■ Exercise: Return the passage of the FPGA neural network text starting at "Due to their" and ending at "cores and memory.", copied word for word.

------ Article ------

Due to their hardware architecture, Field Programmable Gate Arrays (FPGAs) are optimally suited for the execution of machine learning algorithms. These algorithms require the calculation of millions or even billions of multiplications for each input. To successfully accelerate a neural network, parallel execution of multiplication is the key. The obvious suggestion for parallel execution is a Graphics Processing Unit (GPU), offering hundreds of execution cores. For years, GPU vendors have been adapting the capabilities of their GPUs to meet the demand for narrow integer and floating-point data types used in AI. But still, a GPU will execute one Neural Network (NN) layer after the other, with data transfers between computation cores and memory.

Implementing Neural Networks in FPGAs has several advantages:

  1. Flexible bit widths for both integer and fixed-point data types.
  2. Large numbers of scalable hardware multiplier cores.
  3. Flexibility due to tightly coupled memory blocks with wide parallel interfaces, allowing access to vast numbers of data points in each clock cycle.

Considering the previous points, the FPGA clearly provides all the resources required for highly parallel execution of NN algorithms.

Existing frameworks

Unfortunately, the act of porting a trained network to HDL code for implementation in the FPGA is not trivial. FPGA vendors have started to provide frameworks for running NNs in their devices. These include HDL-coded NN-coprocessor cores as IP blocks and matching compilers to convert a trained NN into a binary executable which will run on the coprocessor. However, these frameworks are based on a specific software library and therefore require a processor core running an operating system and controlling software. This means that the NN input data and network parameters are transferred from the software to the coprocessor in order to calculate the output of the NN. The output values are then transferred back to the software for interpretation.

This is substantial overhead, especially if the input data is sampled or preprocessed in the FPGA fabric. It would be preferable to implement the neural network entirely in the FPGA fabric, capable of running independently from software.

------ Raw data ------

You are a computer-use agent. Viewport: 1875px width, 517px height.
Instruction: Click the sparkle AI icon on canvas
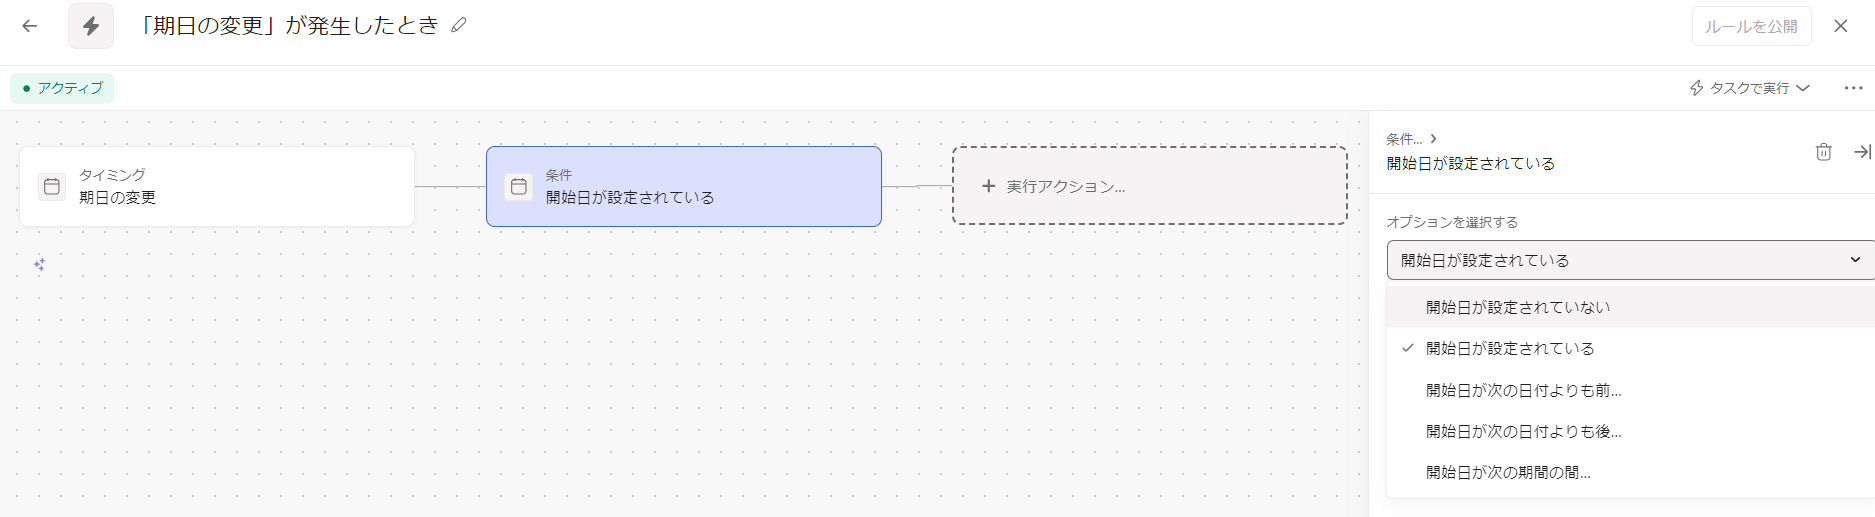(x=39, y=264)
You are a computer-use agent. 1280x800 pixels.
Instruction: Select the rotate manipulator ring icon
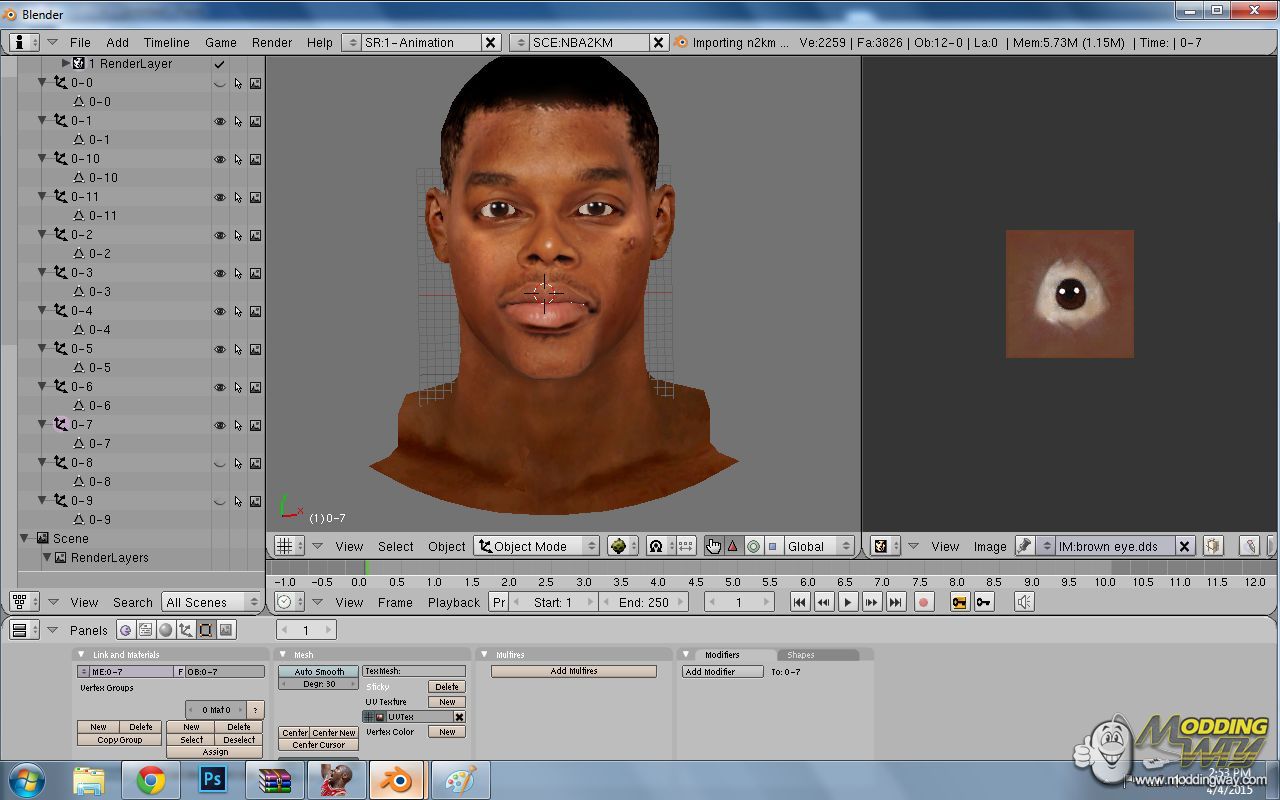click(x=753, y=546)
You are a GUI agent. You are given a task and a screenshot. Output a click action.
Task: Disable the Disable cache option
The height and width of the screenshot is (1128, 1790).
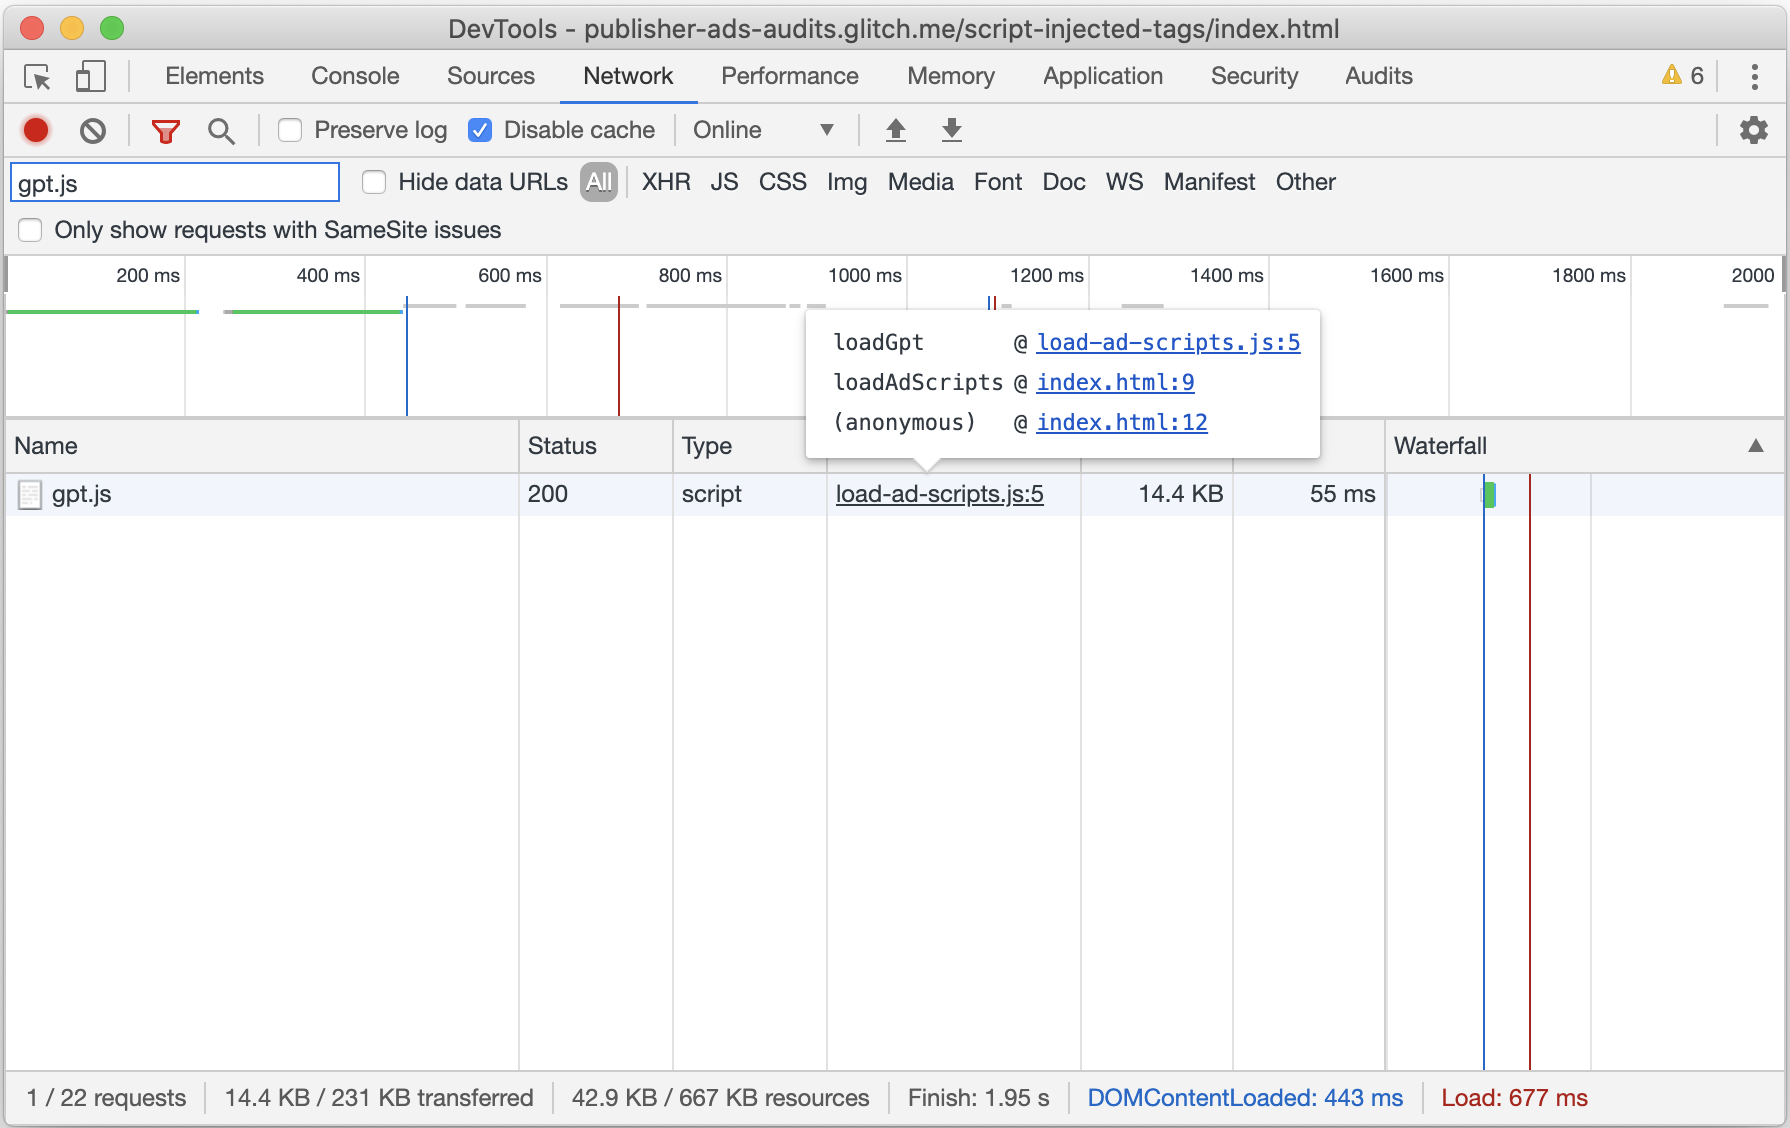pyautogui.click(x=481, y=129)
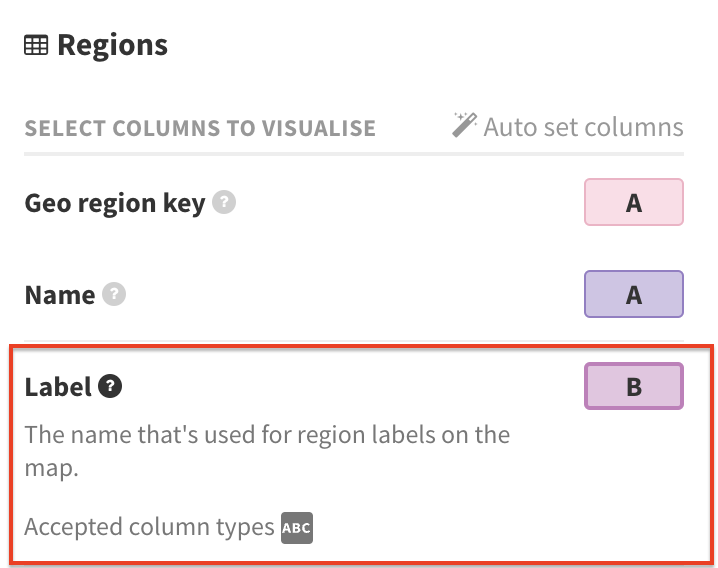This screenshot has height=568, width=718.
Task: Click the Regions table grid icon
Action: [x=37, y=45]
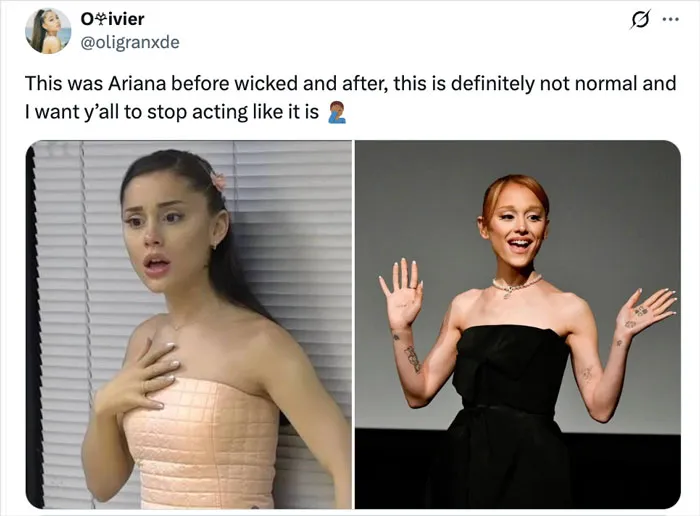Open the @oligranxde profile handle
Viewport: 700px width, 516px height.
click(x=129, y=42)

------

■ Task answer:
Due to their hardware architecture, Field Programmable Gate Arrays (FPGAs) are optimally suited for the execution of machine learning algorithms. These algorithms require the calculation of millions or even billions of multiplications for each input. To successfully accelerate a neural network, parallel execution of multiplication is the key. The obvious suggestion for parallel execution is a Graphics Processing Unit (GPU), offering hundreds of execution cores. For years, GPU vendors have been adapting the capabilities of their GPUs to meet the demand for narrow integer and floating-point data types used in AI. But still, a GPU will execute one Neural Network (NN) layer after the other, with data transfers between computation cores and memory.